Tecnologia chip tetraplegia Nola
La vita di Noland-(Mr.Informatico.it)

 

Quando la salute è in precarie condizioni o ci si affida alla religione pregando continuamente affinché la situazione possa migliorare o serve l‘intervento di medici specializzati che possano spiegare anche crudelmente come stanno le cose.

Da secoli si sa, scienza e credenze non vanno mai di pari passo, la Chiesa tante volte si è opposta ad interventi tecnologici e scientifici per migliorare le condizioni di salute di sfortunati individui che a stento riescono a parlare.
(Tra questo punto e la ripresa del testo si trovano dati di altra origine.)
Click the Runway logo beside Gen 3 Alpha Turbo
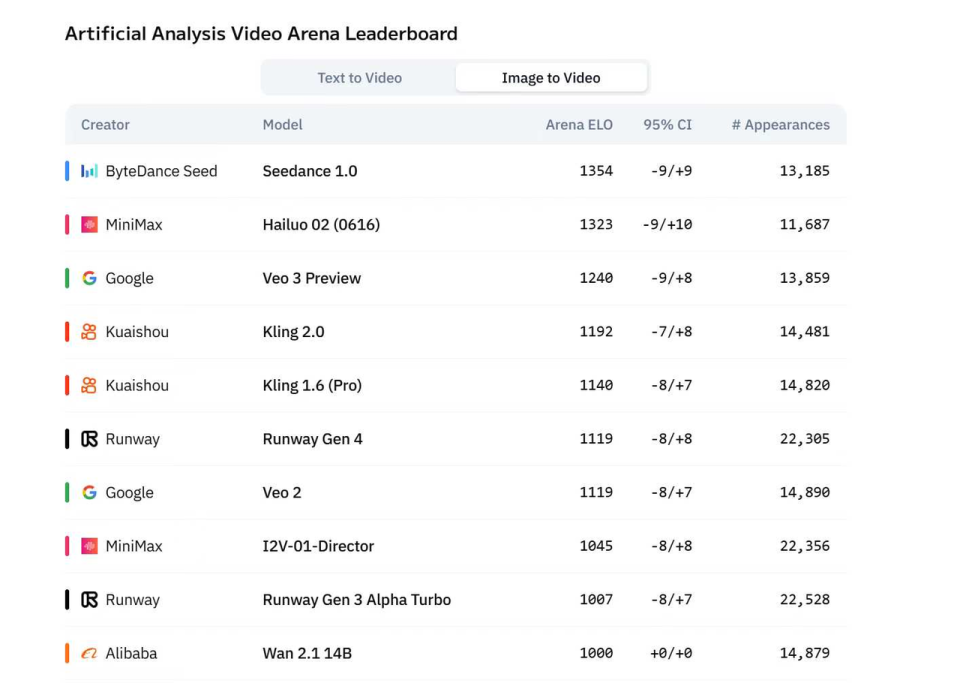The image size is (960, 683). tap(89, 600)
Ciò che sta accadendo a Noland Arbaugh, sfortunato uomo tetraplegico è straordinario.

Chip nel cervello, cosa succede?

Tecnologia chip tetraplegia Noland
Chip nel cervello del ragazzo-(Mr.Informatico.it)

 

La scienza da anni tenta di sconfiggere ed affrontare le più gravi patologie degli esseri umani per permetter loro di vivere o almeno continuare a farlo degnamente.

La storia di un ragazzo di appena 29 anni, Noland Arbaugh che è diventato tetraplegico, dopo un grave incidente capitato mentre effettuava sessioni di immersioni marine.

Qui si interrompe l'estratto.